Cid admite agenda particular em viagem e deputado diz ser confissão de improbidade

A declaração foi dada pelo governador em seu Twitter. Para Heitor Férrer, trata-se de confissão de improbidade e, por isso, ingressará com representação no Ministério Público Estadual (Foto: Viviane Pinheiro/Diário do Nordeste)

Após o governador Cid Gomes (PSB) admitir ontem, em seu microblog Twitter, que incluiu compromissos pessoais em viagem oficial à Europa, o deputado estadual Heitor Férrer (PDT) afirmou que entrará com representação no Ministério Público Estadual. Na opinião de Heitor Férrer, o governador confessou improbidade. Na segunda-feira, o deputado se reunirá com sua assessoria para tomar a providência.
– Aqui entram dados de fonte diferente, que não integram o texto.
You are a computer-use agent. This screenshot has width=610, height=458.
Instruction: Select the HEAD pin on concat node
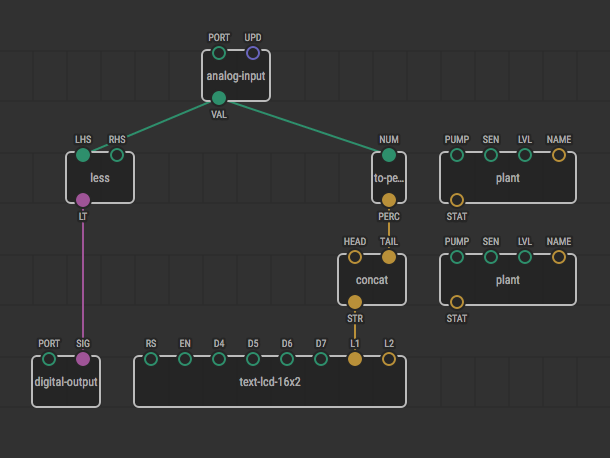355,257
Ontem pela manhã, Cid bateu papo com internautas pelo twitter. Ao ser questionado pelo repórter Carlos Mazza, do O POVO, sobre a agenda durante os 11 dias na Itália, respondeu: “Parte da minha agenda foi de eventos oficiais e que estão publicados no Diário Oficial. Outra parte foi particular, sem pagamento”. Em seguida, afirmou: “Eu sou de carne e osso e fisicamente preciso, vez por outra, de um descanso…”.

A também jornalista do O POVO, Hébely Rebouças, perguntou ao governador se ele não deveria ter comunicado à Assembleia Legislativa (AL) e à população que tiraria período de descanso. Cid limitou-se a dizer que quem assumiu o Governo no período foi o presidente da AL, deputado estadual Zezinho Albuquerque.

Os jornalistas questionaram ainda se o momento era propício para a ausência, considerando que a própria presidente Dilma Rousseff (PT) cancelou viagem ao Japão por causa dos protestos. “Faça o seu juízo…”, disse Cid Gomes. O período de 12 dias ausente do Estado foi alvo de polêmica na Assembleia por causa da falta de esclarecimentos dos compromissos realizados. Heitor Férrer chegou a apresentar requerimento solicitando que o governador apresentasse relatório detalhado sobre a viagem oficial.

Ontem, Heitor reforçou o que considera grave: “A viagem foi mais a passeio do que para agenda do Estado. O principal virou acessório, porque o compromisso oficial foi de um, dois dias e o restou virou lazer”. Para ele, os gestores têm que entender que não vivemos em monarquia. “O que é público tem que ser transparente e tem que ser dada a participação. Teria sido simples comunicar o descanso à Assembleia e ter viajado à sua expensa. Há enriquecimento ilícito, porque gozou do passeio não às suas expensas, mas à expensa do Poder Público”.

Mudança

Atualmente, o governador não precisa submeter nenhum documento oficial solicitando autorização do Legislativo quando vai se ausentar do Estado ou do País. Em 2009, a Assembleia aprovou uma emenda à Constituição estadual, pela qual o governador precisava pedir autorização apenas para ausências superiores a 15 dias.

No início deste ano, um decreto legislativo da Casa deu autorização prévia para viagens do governador até dezembro deste ano, por qualquer período. Contudo, a polêmica em torno da viagem gerou desgastes. O deputado estadual Heitor Férrer, que apresentou requerimento cobrando detalhes da viagem do governador, afirmou que vai esperar que a Assembleia se posicione até a próxima terça-feira, dia 16. “No setor público, a coisa é tão frouxa, que o governador, a pretexto de um turismo, inseriu um compromisso oficial”.